No matter how much we wish to believe in something the proof's often in the pudding. It tastes good or it doesn't.
For years I have been a disciple of servo-controlled woofers. And, for good reason. Proper servo control has a number of advantages: lower distortion, reduction of overhang, flat response irrespective of the enclosure and driver parameters. That's a lot to like.
Every Genesis Technologies woofer system I helped design was servo-controlled. It just worked and sounded great.
Not until our senior analog engineer, Darren Myers, and speaker designer, Chris Brunhaver, joined the PS engineering team did I begin to question my long-held beliefs. If memory serves me it was Darren that first questioned the actual sound from the servo system. It wouldn't take long for Chris to join him. Their beef? It didn't sound right.
They said the pudding would taste better without the servo.

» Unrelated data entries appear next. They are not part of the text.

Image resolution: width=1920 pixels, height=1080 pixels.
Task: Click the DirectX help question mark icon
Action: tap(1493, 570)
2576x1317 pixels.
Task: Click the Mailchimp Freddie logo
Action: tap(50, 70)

The idea of letting go my love of servos was at first abhorrent. Hard to change that which you have truly believed in for as many decades as I. Yet, it didn't take but a few hours of demonstration to flip my switch. What they argued wasn't all that complicated. Servos did indeed produce cleaner bass but, they argued, at the loss of audible slam and impact.
Over the course of a few weeks, multiple experiments were conducted on every kind of music we could come up with. The results were always the same. With the servo in place some of music's excitement was lost—something one doesn't notice until a better example is at the ready for comparison.
It's always a good reminder that no matter how great the recipe, the proof of the pudding is in the eating.